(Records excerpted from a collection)

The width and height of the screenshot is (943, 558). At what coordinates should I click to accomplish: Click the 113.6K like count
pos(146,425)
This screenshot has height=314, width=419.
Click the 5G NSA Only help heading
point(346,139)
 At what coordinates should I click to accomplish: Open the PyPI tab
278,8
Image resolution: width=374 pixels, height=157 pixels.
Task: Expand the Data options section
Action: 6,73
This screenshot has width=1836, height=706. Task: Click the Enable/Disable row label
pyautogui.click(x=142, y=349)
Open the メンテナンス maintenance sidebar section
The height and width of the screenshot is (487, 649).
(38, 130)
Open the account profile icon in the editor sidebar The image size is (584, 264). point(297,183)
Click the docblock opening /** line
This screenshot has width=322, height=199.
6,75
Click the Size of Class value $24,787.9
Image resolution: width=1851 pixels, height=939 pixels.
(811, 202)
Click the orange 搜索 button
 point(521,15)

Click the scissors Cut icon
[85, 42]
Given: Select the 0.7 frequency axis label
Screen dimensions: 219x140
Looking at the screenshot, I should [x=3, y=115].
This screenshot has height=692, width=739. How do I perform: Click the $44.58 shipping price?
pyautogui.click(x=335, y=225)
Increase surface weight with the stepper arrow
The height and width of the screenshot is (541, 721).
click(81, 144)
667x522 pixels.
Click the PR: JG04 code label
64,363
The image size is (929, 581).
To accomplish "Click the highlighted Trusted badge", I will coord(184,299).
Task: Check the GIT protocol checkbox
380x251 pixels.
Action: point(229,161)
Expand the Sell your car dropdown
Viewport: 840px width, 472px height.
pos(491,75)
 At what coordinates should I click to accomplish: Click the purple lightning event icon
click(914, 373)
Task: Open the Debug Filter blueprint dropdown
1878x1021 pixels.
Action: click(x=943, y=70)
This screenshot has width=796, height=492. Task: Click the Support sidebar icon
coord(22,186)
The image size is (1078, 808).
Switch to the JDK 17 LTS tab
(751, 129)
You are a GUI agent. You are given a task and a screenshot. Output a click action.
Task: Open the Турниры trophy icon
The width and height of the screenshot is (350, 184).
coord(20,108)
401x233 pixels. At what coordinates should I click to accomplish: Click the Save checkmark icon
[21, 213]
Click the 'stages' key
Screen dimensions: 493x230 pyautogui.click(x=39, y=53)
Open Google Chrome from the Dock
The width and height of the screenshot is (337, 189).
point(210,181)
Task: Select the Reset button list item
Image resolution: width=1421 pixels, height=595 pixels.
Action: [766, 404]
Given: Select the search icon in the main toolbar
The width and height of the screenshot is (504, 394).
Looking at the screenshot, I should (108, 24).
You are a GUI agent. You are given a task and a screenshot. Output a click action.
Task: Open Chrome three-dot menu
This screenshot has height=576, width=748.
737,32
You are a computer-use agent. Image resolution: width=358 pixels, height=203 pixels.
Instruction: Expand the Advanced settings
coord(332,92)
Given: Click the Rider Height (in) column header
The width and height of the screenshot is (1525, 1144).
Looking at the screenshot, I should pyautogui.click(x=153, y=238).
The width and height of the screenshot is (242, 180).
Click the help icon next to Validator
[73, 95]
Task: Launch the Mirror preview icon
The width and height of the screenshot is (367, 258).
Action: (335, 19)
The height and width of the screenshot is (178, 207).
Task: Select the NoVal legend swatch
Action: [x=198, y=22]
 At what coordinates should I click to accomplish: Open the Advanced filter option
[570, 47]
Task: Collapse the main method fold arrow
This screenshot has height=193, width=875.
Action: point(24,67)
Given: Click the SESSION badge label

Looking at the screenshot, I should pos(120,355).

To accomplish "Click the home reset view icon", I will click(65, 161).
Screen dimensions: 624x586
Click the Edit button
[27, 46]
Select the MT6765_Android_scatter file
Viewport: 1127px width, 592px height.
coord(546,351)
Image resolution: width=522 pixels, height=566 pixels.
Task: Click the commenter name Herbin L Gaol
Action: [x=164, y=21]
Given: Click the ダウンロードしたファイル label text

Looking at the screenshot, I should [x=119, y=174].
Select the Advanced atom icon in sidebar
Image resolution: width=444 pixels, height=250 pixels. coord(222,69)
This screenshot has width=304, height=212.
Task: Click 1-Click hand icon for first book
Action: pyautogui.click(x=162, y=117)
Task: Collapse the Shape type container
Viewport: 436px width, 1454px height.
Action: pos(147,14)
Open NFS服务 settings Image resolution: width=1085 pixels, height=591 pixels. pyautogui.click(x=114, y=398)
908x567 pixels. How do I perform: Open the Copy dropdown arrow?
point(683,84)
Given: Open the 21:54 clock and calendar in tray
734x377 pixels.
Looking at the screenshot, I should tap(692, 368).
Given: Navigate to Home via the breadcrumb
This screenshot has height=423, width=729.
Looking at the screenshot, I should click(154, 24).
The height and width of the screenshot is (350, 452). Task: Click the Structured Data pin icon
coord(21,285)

_Work order_.
Go to the line with "The image size is (1078, 808)." in the entries above and repeat every line from there through the line with "Task: Launch the Mirror preview icon", exactly and with no other text.

_Task answer_.
The image size is (1078, 808).
Switch to the JDK 17 LTS tab
(751, 129)
You are a GUI agent. You are given a task and a screenshot. Output a click action.
Task: Open the Турниры trophy icon
The width and height of the screenshot is (350, 184).
coord(20,108)
401x233 pixels. At what coordinates should I click to accomplish: Click the Save checkmark icon
[21, 213]
Click the 'stages' key
Screen dimensions: 493x230 pyautogui.click(x=39, y=53)
Open Google Chrome from the Dock
The width and height of the screenshot is (337, 189).
point(210,181)
Task: Select the Reset button list item
Image resolution: width=1421 pixels, height=595 pixels.
Action: [766, 404]
Given: Select the search icon in the main toolbar
The width and height of the screenshot is (504, 394).
Looking at the screenshot, I should (108, 24).
You are a GUI agent. You are given a task and a screenshot. Output a click action.
Task: Open Chrome three-dot menu
This screenshot has height=576, width=748.
737,32
You are a computer-use agent. Image resolution: width=358 pixels, height=203 pixels.
Instruction: Expand the Advanced settings
coord(332,92)
Given: Click the Rider Height (in) column header
The width and height of the screenshot is (1525, 1144).
Looking at the screenshot, I should pyautogui.click(x=153, y=238).
The width and height of the screenshot is (242, 180).
Click the help icon next to Validator
[73, 95]
Task: Launch the Mirror preview icon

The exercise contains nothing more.